◆ DOCUMENT PASSAGE:

┌──

# Router bit snapping



## Saw Dusty (Aug 12, 2011)

Help!!!!
I have gone through two 1/4" dia straight 1/2" shank bits trying to rout grooves for drawer bottoms, both bits snapped. I am doing this on a router table. The first attempt was going the full 1/4" depth the second was done at 1/8" deep and bang another snapped bit. Can someone point out what may be causing the failures of both bits. (two different brands of bits). I am now going to set up the table saw to complete my project (11 drawers)
Thanks


----------



## Phil P (Jul 25, 2010)

Hi Lou

By any chance did the cutters snap at the very top of the carbide flutes, where the shoulder increases in diameter to the 1/2in shank? And how powerful is your router?

I'm asking because I've had more breakages over the years trying to use small diameter cutters on large diameter shanks (mainly low-cost 1/4in and 3/8in straight cutters on 1/2in shanks) than on anything else. My "cure" was to go-over to using 1/4in (or 8mm) collets for tools of 3/8in (10mm) or under. Since changing my approach I've had no issues

Regards

Phil


----------



## IC31 (Nov 16, 2012)

└──

◆ THE DATA:
┌──

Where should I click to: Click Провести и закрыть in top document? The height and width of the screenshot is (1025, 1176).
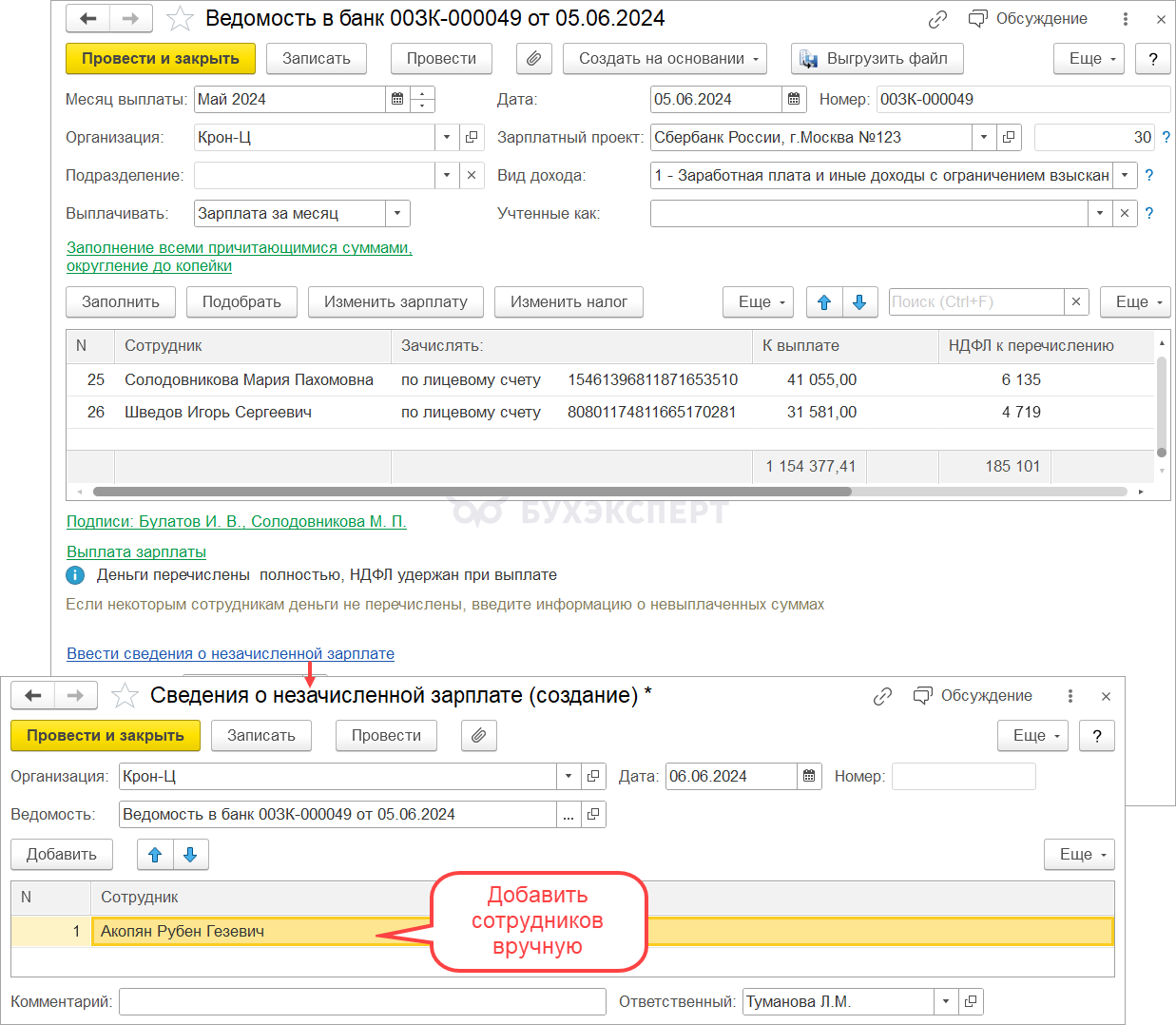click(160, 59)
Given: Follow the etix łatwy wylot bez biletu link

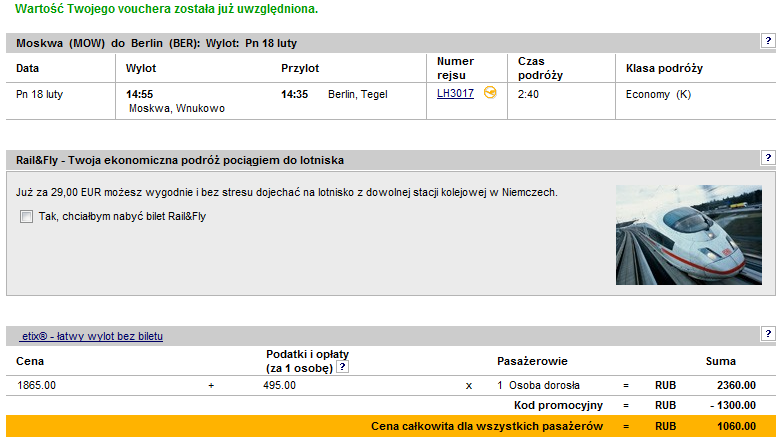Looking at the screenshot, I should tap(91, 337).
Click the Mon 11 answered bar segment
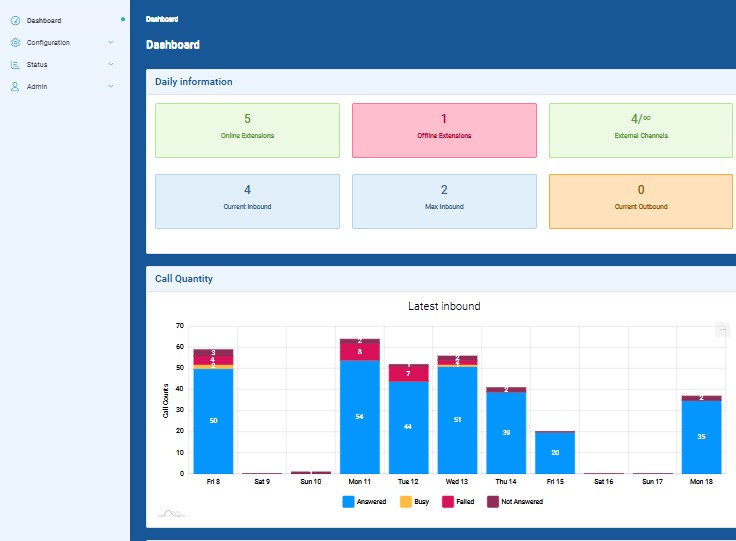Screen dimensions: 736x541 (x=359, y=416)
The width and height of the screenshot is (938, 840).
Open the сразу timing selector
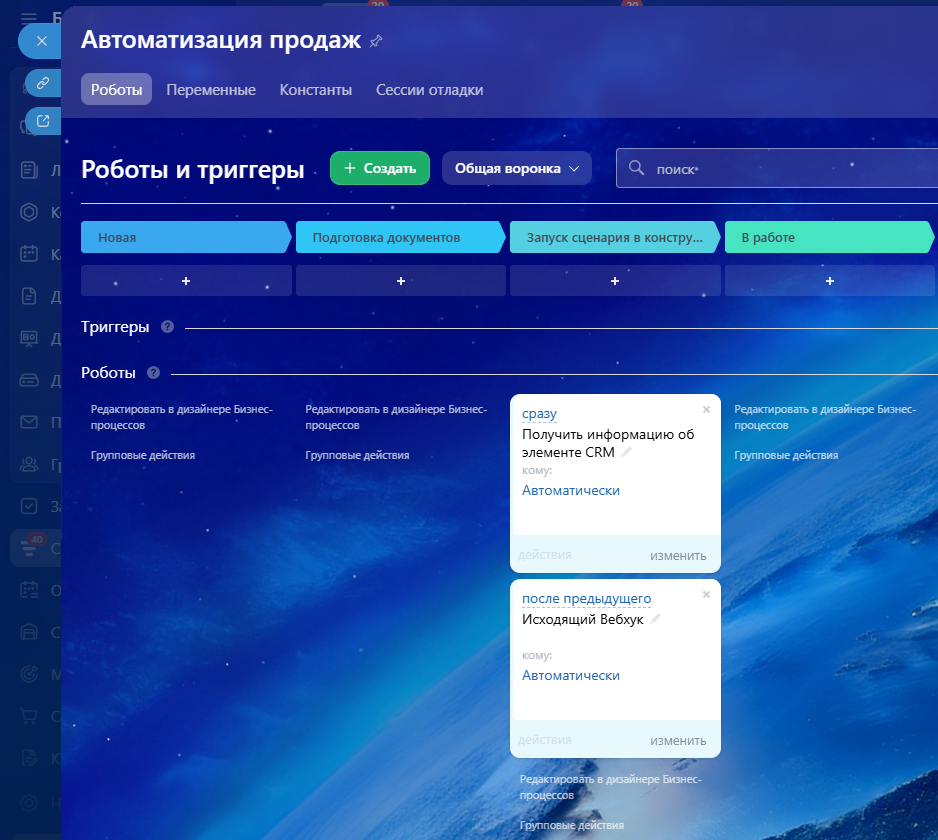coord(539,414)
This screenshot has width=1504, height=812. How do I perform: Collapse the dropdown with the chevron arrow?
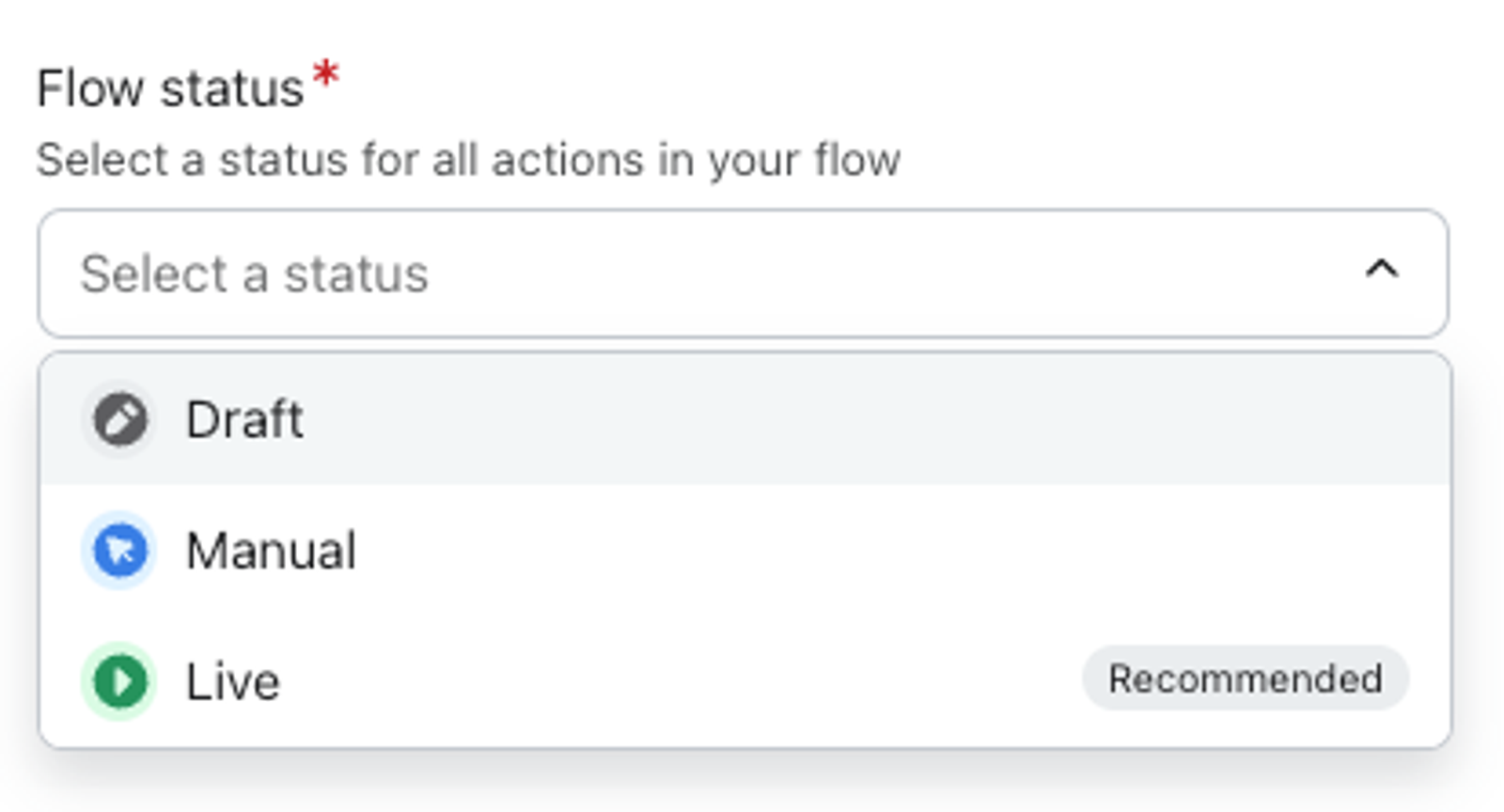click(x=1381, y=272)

└──
┌──

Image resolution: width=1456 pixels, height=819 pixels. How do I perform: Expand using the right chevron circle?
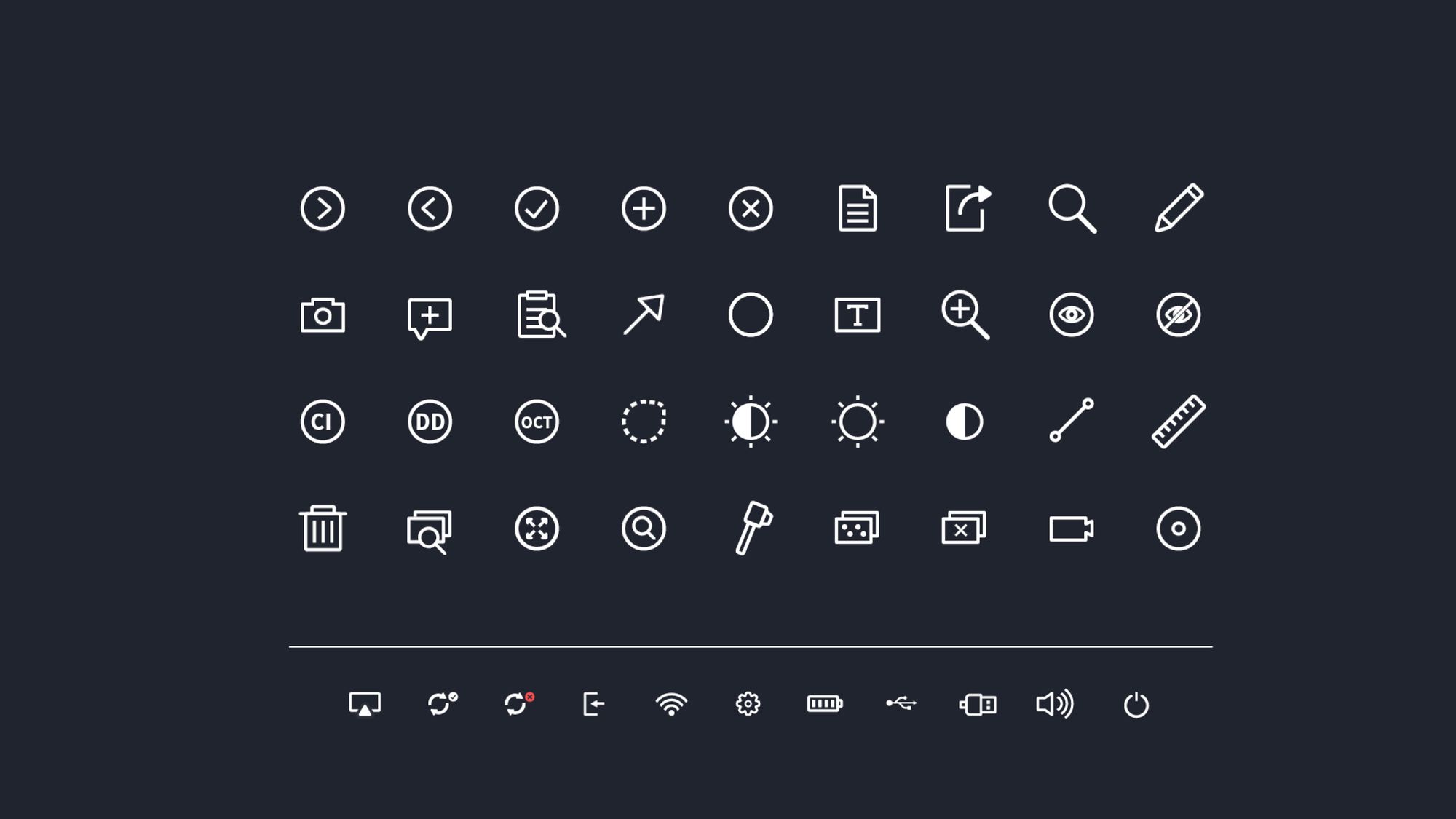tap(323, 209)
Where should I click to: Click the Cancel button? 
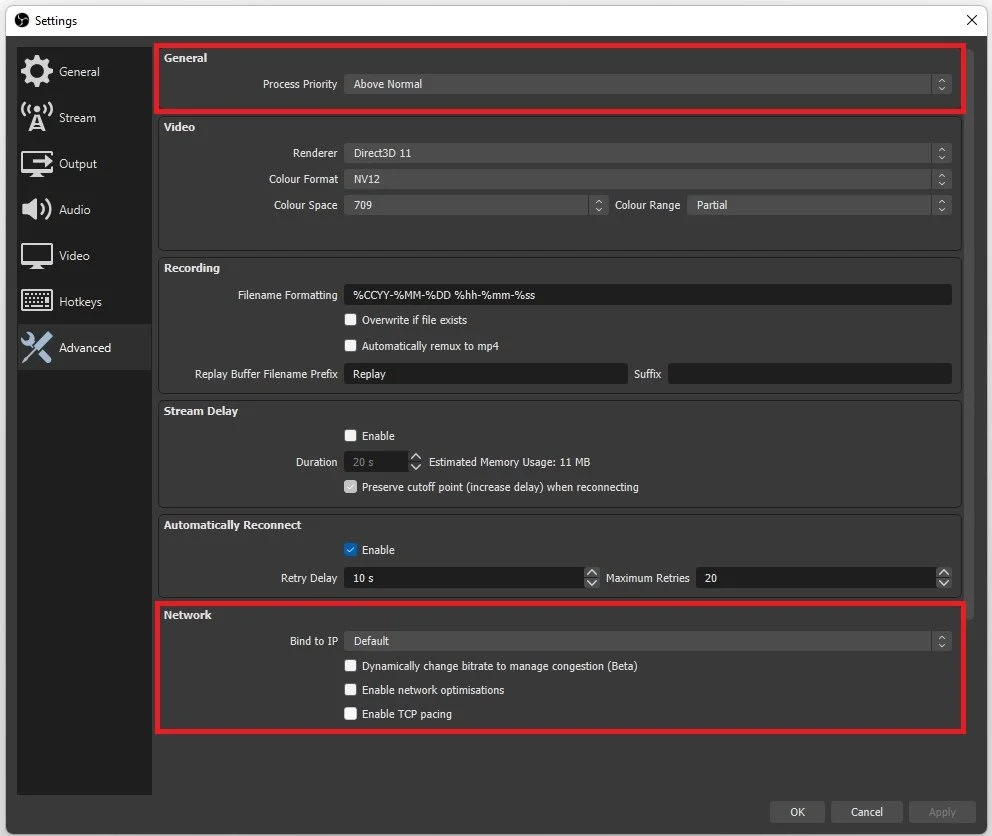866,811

└──
┌──

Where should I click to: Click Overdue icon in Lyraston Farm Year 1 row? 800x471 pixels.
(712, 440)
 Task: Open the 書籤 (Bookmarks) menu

└──

◆ EXERCISE INSTRUCTIONS:
A – Sum up the forum thread in two sentences.
B – Express the rows from the line with "Where should I click to: Click Провести" up to and including the line with "coord(539,414)" as a JSON list of strings, one per line, with blank lines skipped and the pictures left out.

◆ WORKED ANSWERS:
A – A woodworker reports that two 1/4" diameter straight bits with 1/2" shanks, from two different brands, both snapped while routing drawer-bottom grooves on a router table, once at full 1/4" depth and once at 1/8". A reply asks whether the bits broke at the top of the carbide flutes and how powerful the router is, and says the replier's own frequent breakages with small cutters on 1/2in shanks stopped after switching to 1/4in or 8mm collets for tools of 3/8in or under.

B –
[
  "Where should I click to: Click Провести и закрыть in top document? The height and width of the screenshot is (1025, 1176).",
  "click(160, 59)",
  "Given: Follow the etix łatwy wylot bez biletu link",
  "Looking at the screenshot, I should tap(91, 337).",
  "Click the Mon 11 answered bar segment",
  "Screen dimensions: 736x541 (x=359, y=416)",
  "The width and height of the screenshot is (938, 840).",
  "Open the сразу timing selector",
  "coord(539,414)"
]